● Problems
1. In the email on CLONE_CRED, what share of cases does the final reply suspect retain the same credentials?
2. In the email on CLONE_CRED, recast the paragraph beginning "OK, understood." as a brief bulleted list that keeps its main points.
3. Reproduce the passage of the email on CLONE_CRED from "On Thu, 2002-06-20" to "that breaks something.".

● Supplied text
'''
On Thu, 2002-06-20 at 09:28, Benjamin LaHaise wrote:
> On Wed, Jun 19, 2002 at 07:30:35PM -0700, Robert Love wrote:
>
> > Question: what semantics would be broken if CLONE_CRED was implied by
> > CLONE_THREAD? Regardless of code that needs this, it would be nice to
> > just save the memory when using threads. Hell, as far as I am
> > concerned as long as the tasks still share a VM they could share
> > credentials - but I am sure that breaks something.
>
> Changing semantics like that is dangerous. We have no way of knowing if
> any applications rely on the existing behaviour, and furthermore if
> changing it will silently introduce security holes.
OK, understood. I just see an opportunity to save memory and would love
to take advantage of it. We should definitely look into giving pthreads
(maybe via NGPT) the ability to specify CLONE_CRED. I suspect 90% of
the cases retain the same credentials anyhow. Copy-on-write? :)
'''
Target location records
'''
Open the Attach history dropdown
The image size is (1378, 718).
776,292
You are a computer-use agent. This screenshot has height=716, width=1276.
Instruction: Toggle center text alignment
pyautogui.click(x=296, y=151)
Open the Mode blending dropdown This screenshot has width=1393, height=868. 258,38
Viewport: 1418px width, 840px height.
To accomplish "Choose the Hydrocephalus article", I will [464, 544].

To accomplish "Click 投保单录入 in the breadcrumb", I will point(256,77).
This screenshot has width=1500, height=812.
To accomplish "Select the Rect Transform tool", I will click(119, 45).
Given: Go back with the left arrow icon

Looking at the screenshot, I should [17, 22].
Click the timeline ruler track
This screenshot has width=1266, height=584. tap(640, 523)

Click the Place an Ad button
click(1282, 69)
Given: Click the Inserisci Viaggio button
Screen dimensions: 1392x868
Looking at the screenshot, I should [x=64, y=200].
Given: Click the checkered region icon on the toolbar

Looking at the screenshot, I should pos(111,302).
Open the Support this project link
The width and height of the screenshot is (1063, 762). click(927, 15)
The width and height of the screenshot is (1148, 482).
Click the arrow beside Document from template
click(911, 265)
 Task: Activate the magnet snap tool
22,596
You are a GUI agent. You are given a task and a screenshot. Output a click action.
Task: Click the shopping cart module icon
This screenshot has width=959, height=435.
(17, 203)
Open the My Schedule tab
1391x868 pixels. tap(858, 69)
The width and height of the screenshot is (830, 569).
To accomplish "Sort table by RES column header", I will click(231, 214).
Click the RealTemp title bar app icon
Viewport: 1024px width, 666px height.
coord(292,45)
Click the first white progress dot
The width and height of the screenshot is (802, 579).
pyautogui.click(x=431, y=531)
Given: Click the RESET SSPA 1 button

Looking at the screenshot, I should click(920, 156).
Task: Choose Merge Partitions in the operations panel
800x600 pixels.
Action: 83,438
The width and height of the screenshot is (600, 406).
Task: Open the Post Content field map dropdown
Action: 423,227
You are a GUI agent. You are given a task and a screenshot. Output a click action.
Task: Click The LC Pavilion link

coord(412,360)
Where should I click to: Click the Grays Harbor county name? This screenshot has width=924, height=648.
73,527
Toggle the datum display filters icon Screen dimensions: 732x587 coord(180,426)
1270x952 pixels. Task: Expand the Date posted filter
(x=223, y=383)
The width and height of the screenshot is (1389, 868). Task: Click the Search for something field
'''
● Answers given
1. 90% of the cases.

2.
- Accepts the objection to changing the semantics.
- Sees a chance to save memory and wants to use it.
- Proposes giving pthreads, perhaps via NGPT, the ability to specify CLONE_CRED.
- Suspects that 90% of cases keep the same credentials anyway.
- Raises copy-on-write as a possibility.

3.
On Thu, 2002-06-20 at 09:28, Benjamin LaHaise wrote:
> On Wed, Jun 19, 2002 at 07:30:35PM -0700, Robert Love wrote:
>
> > Question: what semantics would be broken if CLONE_CRED was implied by
> > CLONE_THREAD? Regardless of code that needs this, it would be nice to
> > just save the memory when using threads. Hell, as far as I am
> > concerned as long as the tasks still share a VM they could share
> > credentials - but I am sure that breaks something.